SELECTED PASSAGE:
Lightning-AI / litgpt

Pretrain, finetune, deploy 20+ LLMs on your own data. Uses state-of-the-art techniques: flash attention, FSDP, 4-bit, LoRA, and more.
https://lightning.ai
Apache License 2.0
6.95k stars 733 forks source link

Pretraining example from readme fails in Colab #1402

Open AndisDraguns opened 3 weeks ago

AndisDraguns commented 3 weeks ago

Running the pretraining example from GitHub fails when run in Google Colab.

!pip install 'litgpt[all]'

!mkdir -p custom_texts
!curl https://www.gutenberg.org/cache/epub/24440/pg24440.txt --output custom_texts/book1.txt
!curl https://www.gutenberg.org/cache/epub/26393/pg26393.txt --output custom_texts/book2.txt

# 1) Download a tokenizer
!litgpt download \
  --repo_id EleutherAI/pythia-160m \
  --tokenizer_only True

# 2) Pretrain the model
!litgpt pretrain \
  --model_name pythia-160m \
  --tokenizer_dir checkpoints/EleutherAI/pythia-160m \
  --data TextFiles \
  --data.train_data_path "custom_texts/" \
  --train.max_tokens 10_000_000 \
  --out_dir out/custom-model

# 3) Chat with the model
!litgpt chat \
  --checkpoint_dir out/custom-model/final

@awaelchli

rasbt commented 3 weeks ago

Hi there, I was just running this code on a A10G in a Lightning Studio, and it worked fine. Do you have the error message you got or more explanation on how or why it failed? One hypothesis is that the memory in Colab may not be sufficient depending on the GPU. However, based on my test, it should only require 8.62 GB on a GPU that supports bfloat16.

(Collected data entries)
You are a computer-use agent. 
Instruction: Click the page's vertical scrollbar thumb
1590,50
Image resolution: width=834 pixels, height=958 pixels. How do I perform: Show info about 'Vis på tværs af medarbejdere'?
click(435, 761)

YOUR INSTRUCTIONS: Render this sentence from the thread into Spanish: "Running the pretraining example from GitHub fails when run in Google Colab." The items are separate material with no connection to the thread.

SOLUTION TO THIS TASK: Ejecutar el ejemplo de preentrenamiento de GitHub falla cuando se ejecuta en Google Colab.